Además, el control y seguimiento ambiental continuará realizándose a través de monitoreos, muestreos, inspecciones, informes de cumplimiento y auditorías ambientales. A estos se suman la vigilancia ciudadana o comunitaria, a través del mecanismo de denuncias ciudadanas por incumplimientos[4].

4.     El daño ambiental: Parámetros y responsables

El Código da la pauta para construir el concepto y parámetros de daño ambiental a través de normativa secundaria. Así lo establece el Art. 289, al facultar a la Autoridad Ambiental nacional a determinar los lineamientos y criterios para caracterizar, evaluar y valorar el daño ambiental. A nuestro criterio, uno de los parámetros esenciales para determinar la existencia de daño ambiental, es la naturaleza propia de la actividad realizada sobre la cual se imputa el daño.

La responsabilidad ambiental es objetiva, como lo establece la propia Constitución, por lo que basta con probar la existencia de nexo entre la actividad y el daño. Esta responsabilidad recae sobre el operador de la actividad económica[5], y en caso de que el operador sea una persona jurídica, existirá responsabilidad solidaria de los administradores, de la persona encargada de las operaciones y, en general, los socios, accionistas o herederos en caso de extinción de la persona jurídica o muerte de la persona natural.

La norma establece que el operador de la actividad económica es el principal responsable[6]. Sin embargo, para el caso de actividades mineras, se debe extender la responsabilidad del daño al concesionario minero por mandato expreso de la Ley de Minería[7].

5.     Reformas a la Ley de Minería

Con la entrada en vigencia del Código del Ambiente se reformarán los siguientes artículos de la Ley de Minería:

En caso de caducidad de la concesión por daño ambiental, se especifica que la indemnización incluye la reparación integral a las personas, a la comunidad y al medio ambiente afectado (Art. 109); y, 

    ii.        La calificación de daño ambiental debe realizarse en atención a las normas del Código del Ambiente, y ya no en función a lo que establece el Reglamento Ambiental de Actividades Mineras[8].

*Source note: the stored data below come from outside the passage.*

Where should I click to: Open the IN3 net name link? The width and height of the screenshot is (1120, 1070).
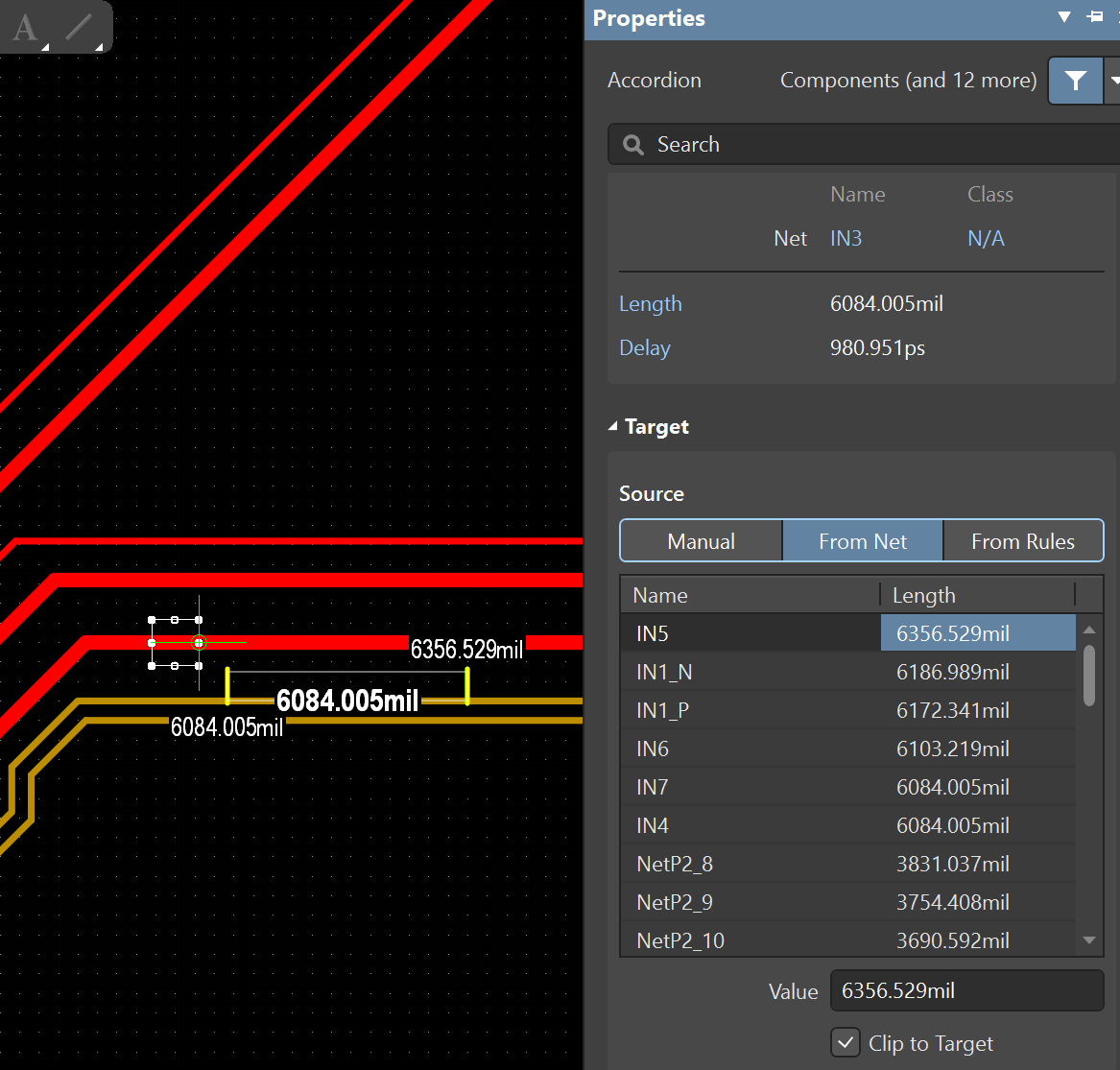(846, 238)
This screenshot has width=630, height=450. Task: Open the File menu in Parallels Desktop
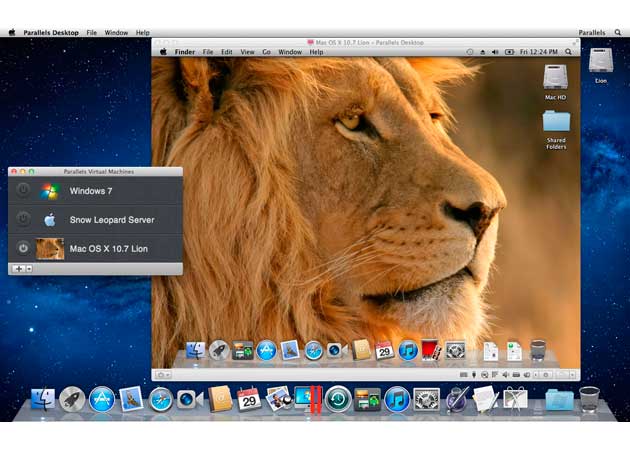(91, 32)
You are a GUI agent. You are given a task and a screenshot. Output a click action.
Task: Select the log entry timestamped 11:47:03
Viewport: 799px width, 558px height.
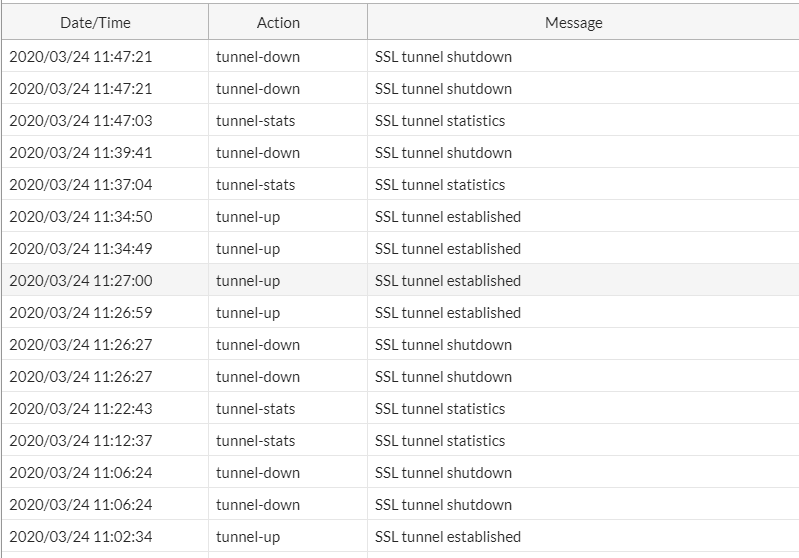pyautogui.click(x=81, y=121)
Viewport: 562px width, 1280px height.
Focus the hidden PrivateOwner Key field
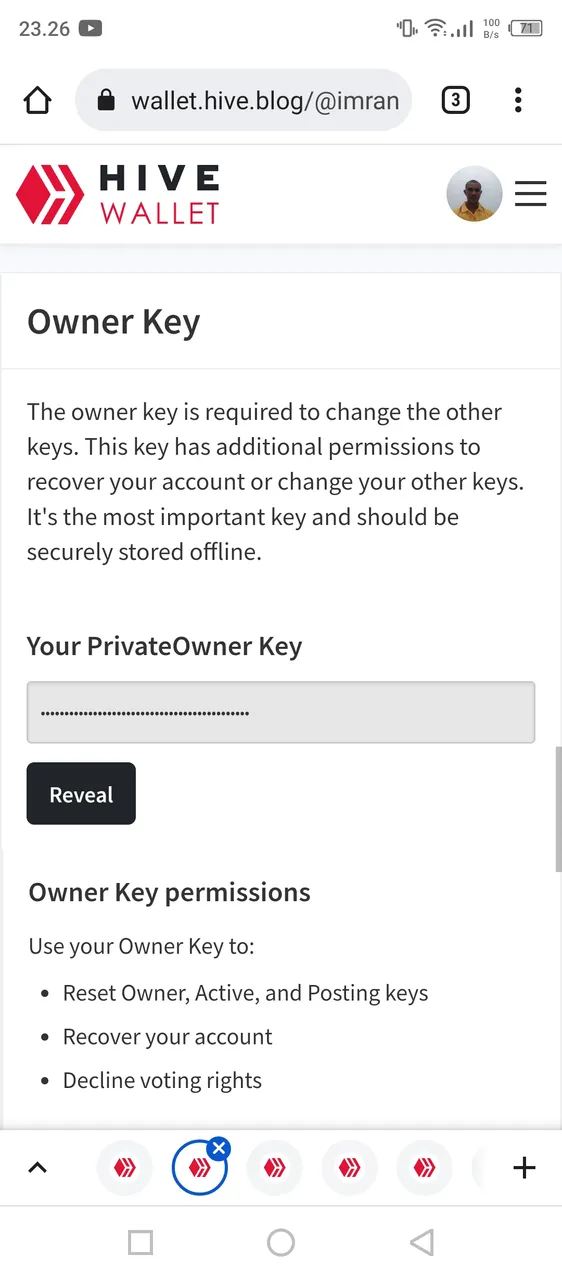point(281,713)
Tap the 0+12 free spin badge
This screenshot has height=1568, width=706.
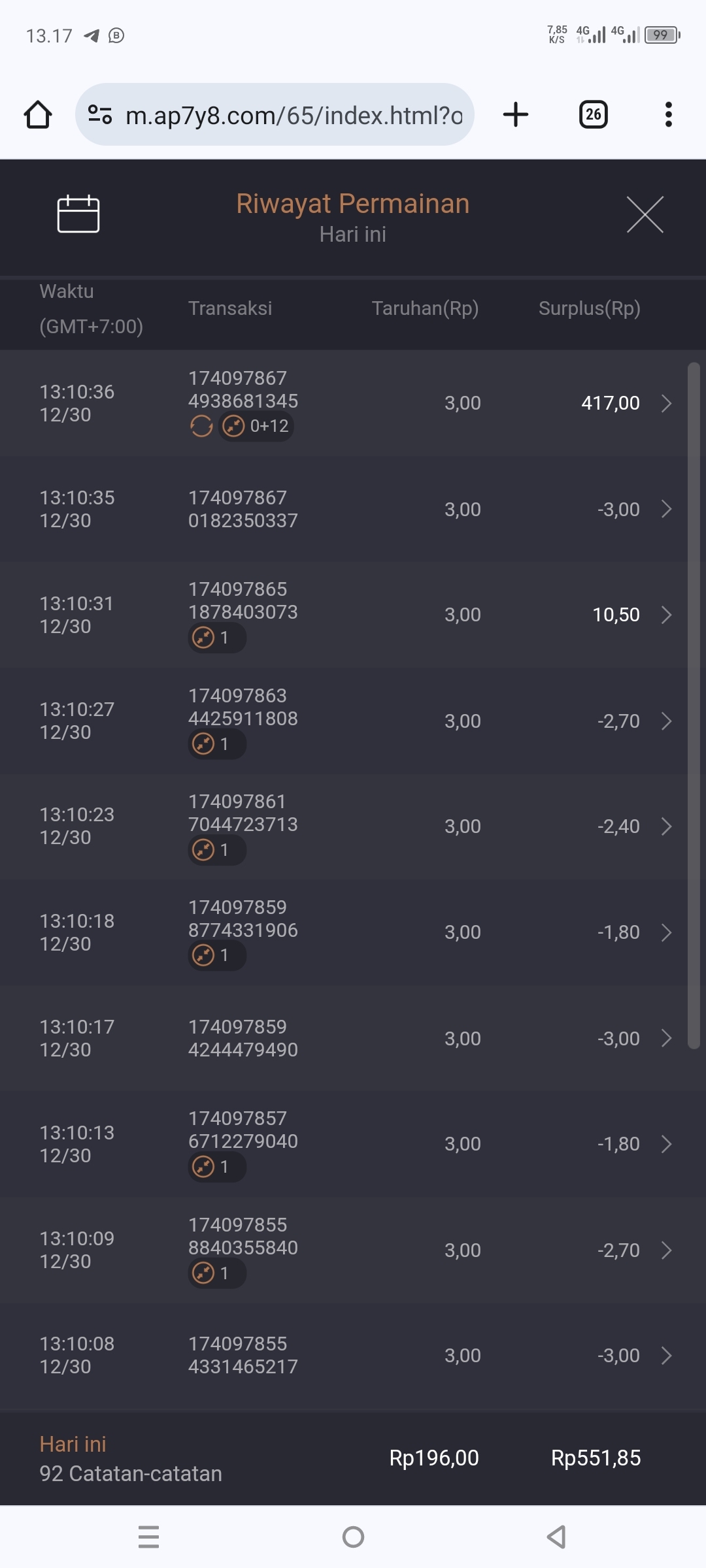click(x=256, y=427)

Los efectos reales de este Código se evaluarán luego de su entrada en vigencia, Hasta tanto, el texto se encuentra a disposición de la ciudadanía para su estudio.



[1] Arts. 24 y ss. del Código Orgánico del Ambiente.

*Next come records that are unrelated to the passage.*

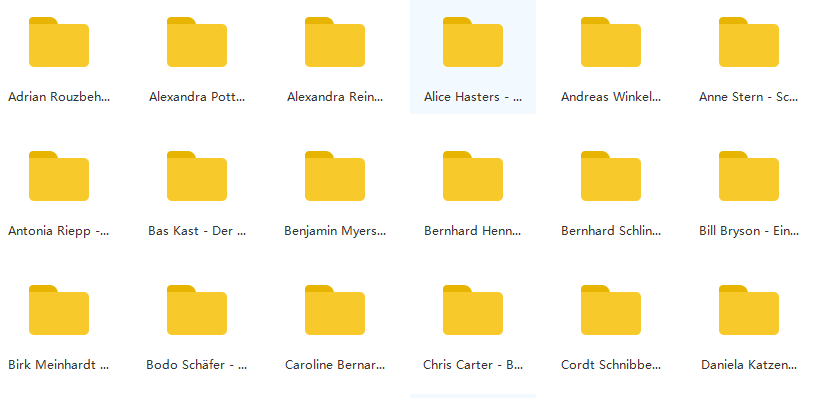Click the Alexandra Pott folder icon

(197, 42)
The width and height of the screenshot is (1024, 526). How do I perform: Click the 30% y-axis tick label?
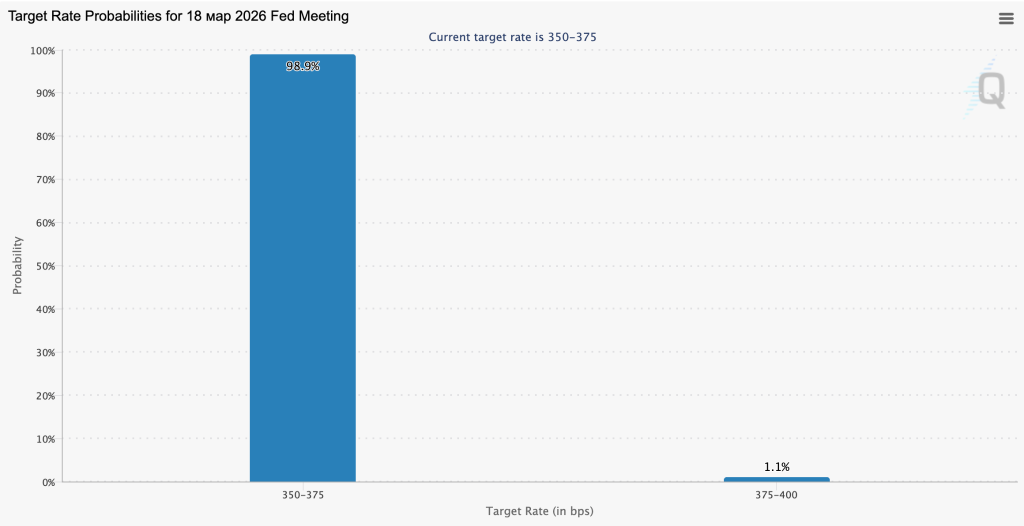pyautogui.click(x=43, y=352)
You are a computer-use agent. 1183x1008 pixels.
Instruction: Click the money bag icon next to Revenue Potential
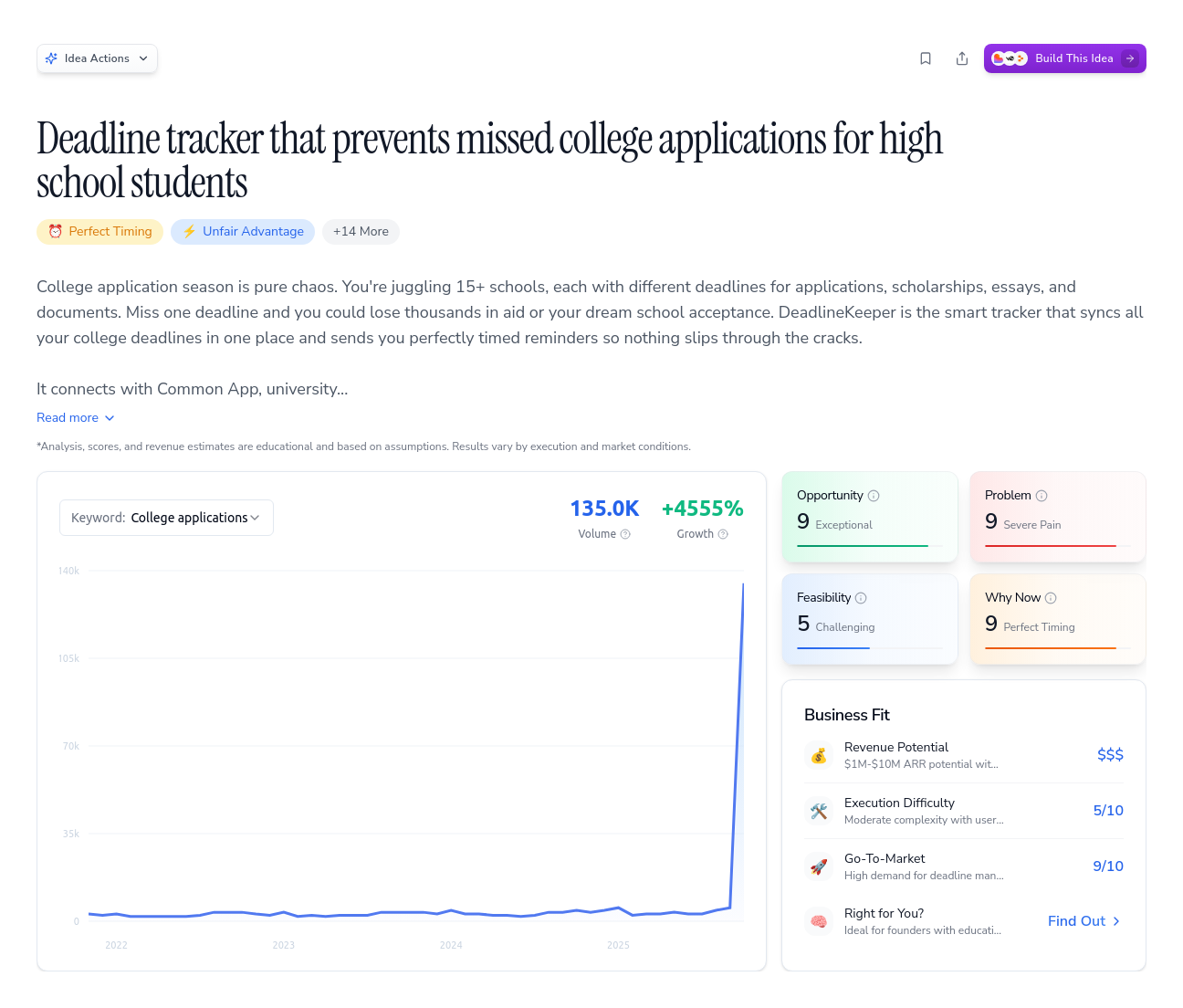point(819,755)

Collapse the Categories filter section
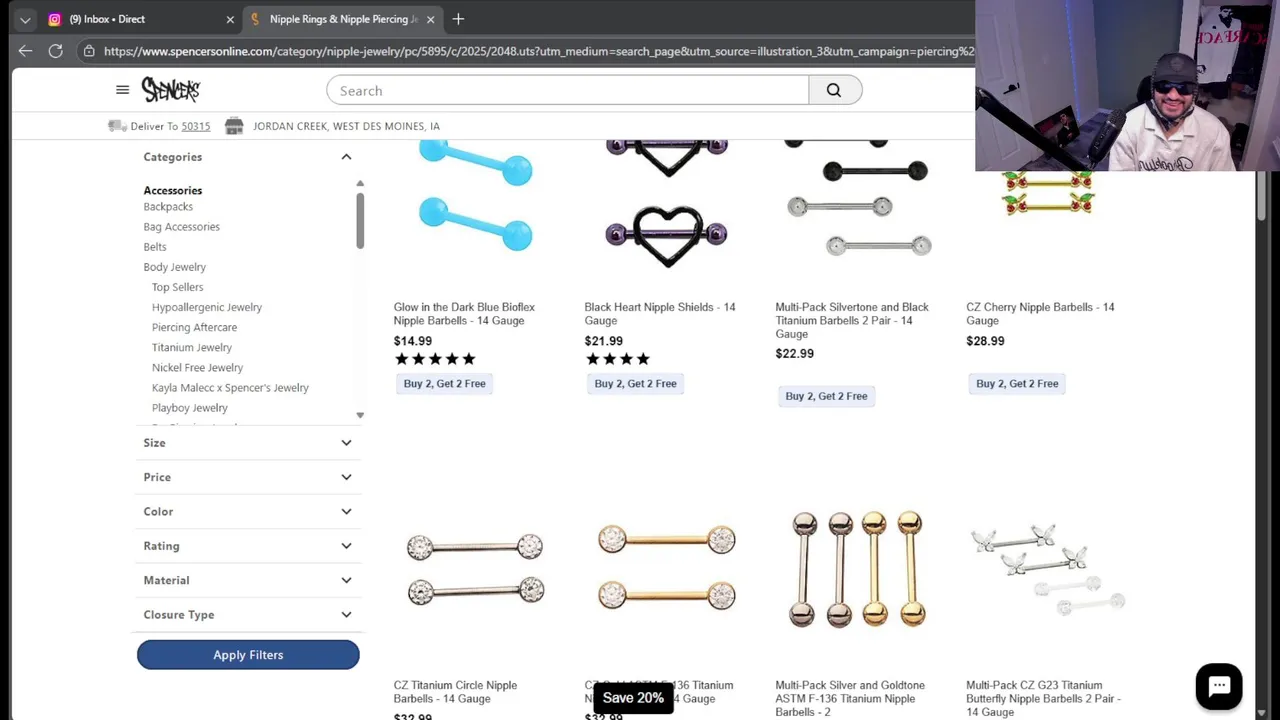pyautogui.click(x=346, y=157)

[2] Art. 54 del Código Orgánico del Ambiente.

[3] Art. 407 de la Constitución de la República.

[4] Arts. 125 y ss. del Código Orgánico del Ambiente.

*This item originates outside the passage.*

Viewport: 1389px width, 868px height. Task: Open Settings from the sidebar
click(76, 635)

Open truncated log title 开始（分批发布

[5] Art. 290 del Código Orgánico del Ambiente

[6] Ibídem: Atribución de responsabilidad por la generación de daños ambientales.- Para establecer la responsabilidad por daños ambientales se deberá identificar al operador de la actividad económica o de cualquier actividad en general que ocasionó los daños

[7] Art. 115 de la Ley de Minería: Caducidad por Declaración de Daño Ambiental.- El Ministerio Sectorial deberá declarar la caducidad de las concesiones mineras cuando se produzcan daños ambientales, sin perjuicio de la obligación del concesionario de reparar los daños ambientales causados

[8] Art. 126 del reglamento Ambiental de Actividades Mineras.